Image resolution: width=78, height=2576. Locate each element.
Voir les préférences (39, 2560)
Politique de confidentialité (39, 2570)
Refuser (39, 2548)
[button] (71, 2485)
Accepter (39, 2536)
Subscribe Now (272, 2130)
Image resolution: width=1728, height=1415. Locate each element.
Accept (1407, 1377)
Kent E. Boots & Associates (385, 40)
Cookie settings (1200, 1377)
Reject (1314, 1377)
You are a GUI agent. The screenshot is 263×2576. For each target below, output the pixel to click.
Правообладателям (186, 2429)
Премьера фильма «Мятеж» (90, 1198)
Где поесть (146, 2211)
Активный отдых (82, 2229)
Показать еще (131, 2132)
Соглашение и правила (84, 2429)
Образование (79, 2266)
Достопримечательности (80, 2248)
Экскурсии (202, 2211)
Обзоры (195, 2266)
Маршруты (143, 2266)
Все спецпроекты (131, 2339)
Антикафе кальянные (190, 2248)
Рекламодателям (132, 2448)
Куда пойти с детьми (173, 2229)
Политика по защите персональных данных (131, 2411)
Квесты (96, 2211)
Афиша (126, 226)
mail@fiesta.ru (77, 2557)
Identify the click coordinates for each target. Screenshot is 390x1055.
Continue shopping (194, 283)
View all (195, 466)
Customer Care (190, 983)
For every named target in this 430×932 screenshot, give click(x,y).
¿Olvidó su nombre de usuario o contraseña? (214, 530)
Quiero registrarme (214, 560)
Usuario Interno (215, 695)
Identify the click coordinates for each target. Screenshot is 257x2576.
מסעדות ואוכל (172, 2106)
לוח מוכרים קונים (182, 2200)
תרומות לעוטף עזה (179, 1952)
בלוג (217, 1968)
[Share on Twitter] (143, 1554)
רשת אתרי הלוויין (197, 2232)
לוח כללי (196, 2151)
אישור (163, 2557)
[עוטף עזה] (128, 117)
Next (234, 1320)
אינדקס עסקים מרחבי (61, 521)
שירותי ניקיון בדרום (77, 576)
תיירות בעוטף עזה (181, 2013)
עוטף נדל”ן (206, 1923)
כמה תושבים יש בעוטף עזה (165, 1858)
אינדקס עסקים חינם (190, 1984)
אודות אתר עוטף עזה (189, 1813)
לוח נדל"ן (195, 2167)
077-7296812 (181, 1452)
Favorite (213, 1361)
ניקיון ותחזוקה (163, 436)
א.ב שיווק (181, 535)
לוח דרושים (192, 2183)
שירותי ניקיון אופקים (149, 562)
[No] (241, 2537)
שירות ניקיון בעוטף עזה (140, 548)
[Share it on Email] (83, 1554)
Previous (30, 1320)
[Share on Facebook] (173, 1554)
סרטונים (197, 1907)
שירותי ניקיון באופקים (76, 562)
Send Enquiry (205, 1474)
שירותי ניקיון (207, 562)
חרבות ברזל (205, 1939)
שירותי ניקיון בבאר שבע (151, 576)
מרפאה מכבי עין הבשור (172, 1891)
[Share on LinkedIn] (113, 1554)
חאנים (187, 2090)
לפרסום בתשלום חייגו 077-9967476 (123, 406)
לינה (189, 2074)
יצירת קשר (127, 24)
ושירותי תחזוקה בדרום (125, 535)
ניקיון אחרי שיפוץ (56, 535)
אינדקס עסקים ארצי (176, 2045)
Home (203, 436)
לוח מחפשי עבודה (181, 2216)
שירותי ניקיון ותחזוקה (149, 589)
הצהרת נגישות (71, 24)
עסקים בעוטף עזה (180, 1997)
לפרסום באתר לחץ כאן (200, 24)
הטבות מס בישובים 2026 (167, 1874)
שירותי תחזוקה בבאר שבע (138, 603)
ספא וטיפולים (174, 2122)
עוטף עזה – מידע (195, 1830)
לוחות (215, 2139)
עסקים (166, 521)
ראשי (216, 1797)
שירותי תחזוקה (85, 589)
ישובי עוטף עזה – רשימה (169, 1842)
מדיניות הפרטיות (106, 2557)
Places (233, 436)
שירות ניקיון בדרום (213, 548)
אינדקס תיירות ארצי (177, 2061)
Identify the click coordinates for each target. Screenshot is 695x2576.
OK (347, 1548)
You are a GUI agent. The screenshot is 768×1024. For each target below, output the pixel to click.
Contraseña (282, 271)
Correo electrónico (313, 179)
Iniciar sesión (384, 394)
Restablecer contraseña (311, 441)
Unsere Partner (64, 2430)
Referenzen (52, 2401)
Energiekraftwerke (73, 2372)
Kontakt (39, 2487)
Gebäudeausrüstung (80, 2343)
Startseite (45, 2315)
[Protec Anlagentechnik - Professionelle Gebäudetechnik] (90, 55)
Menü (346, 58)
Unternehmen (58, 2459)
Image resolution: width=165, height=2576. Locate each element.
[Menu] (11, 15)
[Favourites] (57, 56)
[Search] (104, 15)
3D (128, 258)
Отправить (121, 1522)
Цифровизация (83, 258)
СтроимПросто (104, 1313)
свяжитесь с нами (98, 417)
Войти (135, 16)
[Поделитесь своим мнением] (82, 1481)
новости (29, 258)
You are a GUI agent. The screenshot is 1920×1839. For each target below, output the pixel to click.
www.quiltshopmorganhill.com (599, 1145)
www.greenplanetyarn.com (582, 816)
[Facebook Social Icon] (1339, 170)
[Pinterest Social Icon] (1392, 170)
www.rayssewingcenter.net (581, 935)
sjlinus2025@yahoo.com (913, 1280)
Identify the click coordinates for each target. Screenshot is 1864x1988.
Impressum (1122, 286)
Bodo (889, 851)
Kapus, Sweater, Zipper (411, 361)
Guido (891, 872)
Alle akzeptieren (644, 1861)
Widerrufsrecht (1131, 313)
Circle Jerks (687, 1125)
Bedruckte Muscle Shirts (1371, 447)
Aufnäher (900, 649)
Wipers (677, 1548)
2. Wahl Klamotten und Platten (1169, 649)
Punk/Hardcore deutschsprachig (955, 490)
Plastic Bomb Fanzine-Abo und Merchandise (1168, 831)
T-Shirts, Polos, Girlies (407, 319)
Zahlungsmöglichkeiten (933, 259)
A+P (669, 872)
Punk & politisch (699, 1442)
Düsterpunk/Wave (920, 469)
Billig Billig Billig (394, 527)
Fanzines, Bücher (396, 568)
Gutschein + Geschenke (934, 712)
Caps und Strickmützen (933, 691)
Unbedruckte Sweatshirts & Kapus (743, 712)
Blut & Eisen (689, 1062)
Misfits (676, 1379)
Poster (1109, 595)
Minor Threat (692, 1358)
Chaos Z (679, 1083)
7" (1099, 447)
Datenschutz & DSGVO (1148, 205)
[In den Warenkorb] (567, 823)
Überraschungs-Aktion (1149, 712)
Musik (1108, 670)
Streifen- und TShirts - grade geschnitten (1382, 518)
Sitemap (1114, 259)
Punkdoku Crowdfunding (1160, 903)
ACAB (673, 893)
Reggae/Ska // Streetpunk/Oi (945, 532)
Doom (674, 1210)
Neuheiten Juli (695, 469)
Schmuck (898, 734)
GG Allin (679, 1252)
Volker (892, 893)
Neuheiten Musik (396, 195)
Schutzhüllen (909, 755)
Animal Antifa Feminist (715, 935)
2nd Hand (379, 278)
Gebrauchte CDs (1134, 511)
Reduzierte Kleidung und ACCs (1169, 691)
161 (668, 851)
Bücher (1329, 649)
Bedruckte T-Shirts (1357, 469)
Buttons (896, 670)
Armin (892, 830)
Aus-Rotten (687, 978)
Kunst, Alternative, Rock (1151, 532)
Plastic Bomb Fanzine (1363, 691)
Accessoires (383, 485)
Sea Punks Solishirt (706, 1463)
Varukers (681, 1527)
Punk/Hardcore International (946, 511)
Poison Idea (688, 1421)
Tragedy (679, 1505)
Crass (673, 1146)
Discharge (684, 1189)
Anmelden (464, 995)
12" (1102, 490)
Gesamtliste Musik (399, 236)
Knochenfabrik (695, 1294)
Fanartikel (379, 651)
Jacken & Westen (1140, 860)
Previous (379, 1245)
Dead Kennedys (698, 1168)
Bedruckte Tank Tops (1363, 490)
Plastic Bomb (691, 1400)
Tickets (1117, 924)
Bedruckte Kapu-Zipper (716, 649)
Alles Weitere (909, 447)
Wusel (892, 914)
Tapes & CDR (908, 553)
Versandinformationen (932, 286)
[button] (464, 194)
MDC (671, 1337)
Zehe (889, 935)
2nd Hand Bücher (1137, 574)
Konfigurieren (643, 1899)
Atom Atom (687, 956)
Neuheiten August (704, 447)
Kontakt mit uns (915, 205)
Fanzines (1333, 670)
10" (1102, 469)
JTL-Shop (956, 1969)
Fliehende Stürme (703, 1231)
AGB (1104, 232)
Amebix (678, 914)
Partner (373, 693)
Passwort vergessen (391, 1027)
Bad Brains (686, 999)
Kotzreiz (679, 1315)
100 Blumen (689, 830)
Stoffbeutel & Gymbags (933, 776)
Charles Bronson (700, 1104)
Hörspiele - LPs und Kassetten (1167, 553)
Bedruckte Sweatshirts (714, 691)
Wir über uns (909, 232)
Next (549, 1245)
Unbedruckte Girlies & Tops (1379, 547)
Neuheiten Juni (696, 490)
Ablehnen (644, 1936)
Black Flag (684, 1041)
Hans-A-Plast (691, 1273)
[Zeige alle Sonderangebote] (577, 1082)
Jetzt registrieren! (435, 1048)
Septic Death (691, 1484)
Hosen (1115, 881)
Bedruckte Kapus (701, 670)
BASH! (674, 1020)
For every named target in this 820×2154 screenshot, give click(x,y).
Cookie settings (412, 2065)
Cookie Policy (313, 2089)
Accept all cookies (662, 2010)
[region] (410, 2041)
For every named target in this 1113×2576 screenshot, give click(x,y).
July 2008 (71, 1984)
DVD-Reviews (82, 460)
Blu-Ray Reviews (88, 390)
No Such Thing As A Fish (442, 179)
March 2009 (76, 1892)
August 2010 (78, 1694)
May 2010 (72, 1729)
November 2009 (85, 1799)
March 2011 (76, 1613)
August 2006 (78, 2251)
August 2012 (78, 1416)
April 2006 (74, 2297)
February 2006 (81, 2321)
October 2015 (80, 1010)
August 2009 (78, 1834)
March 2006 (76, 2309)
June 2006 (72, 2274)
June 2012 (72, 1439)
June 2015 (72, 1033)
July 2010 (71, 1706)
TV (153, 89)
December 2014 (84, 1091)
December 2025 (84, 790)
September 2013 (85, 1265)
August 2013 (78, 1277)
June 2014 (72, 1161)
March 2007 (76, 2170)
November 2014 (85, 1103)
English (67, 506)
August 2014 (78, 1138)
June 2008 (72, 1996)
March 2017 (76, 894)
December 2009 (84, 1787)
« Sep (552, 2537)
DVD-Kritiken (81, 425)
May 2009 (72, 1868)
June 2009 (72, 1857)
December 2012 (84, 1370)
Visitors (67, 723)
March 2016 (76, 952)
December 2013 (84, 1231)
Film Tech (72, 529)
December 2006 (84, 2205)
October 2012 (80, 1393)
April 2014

--

From the line containing "עסקים (166, 521)" down to the line containing "новости (29, 258)" in the material above, reproduce every line exactly, including the two end lines.

* **EXPECTED ANSWER**
עסקים (166, 521)
ראשי (216, 1797)
שירותי תחזוקה (85, 589)
ישובי עוטף עזה – רשימה (169, 1842)
מדיניות הפרטיות (106, 2557)
Places (233, 436)
שירות ניקיון בדרום (213, 548)
אינדקס תיירות ארצי (177, 2061)
Identify the click coordinates for each target. Screenshot is 695x2576.
OK (347, 1548)
You are a GUI agent. The screenshot is 768×1024. For each target below, output the pixel to click.
Contraseña (282, 271)
Correo electrónico (313, 179)
Iniciar sesión (384, 394)
Restablecer contraseña (311, 441)
Unsere Partner (64, 2430)
Referenzen (52, 2401)
Energiekraftwerke (73, 2372)
Kontakt (39, 2487)
Gebäudeausrüstung (80, 2343)
Startseite (45, 2315)
[Protec Anlagentechnik - Professionelle Gebäudetechnik] (90, 55)
Menü (346, 58)
Unternehmen (58, 2459)
Image resolution: width=165, height=2576. Locate each element.
[Menu] (11, 15)
[Favourites] (57, 56)
[Search] (104, 15)
3D (128, 258)
Отправить (121, 1522)
Цифровизация (83, 258)
СтроимПросто (104, 1313)
свяжитесь с нами (98, 417)
Войти (135, 16)
[Поделитесь своим мнением] (82, 1481)
новости (29, 258)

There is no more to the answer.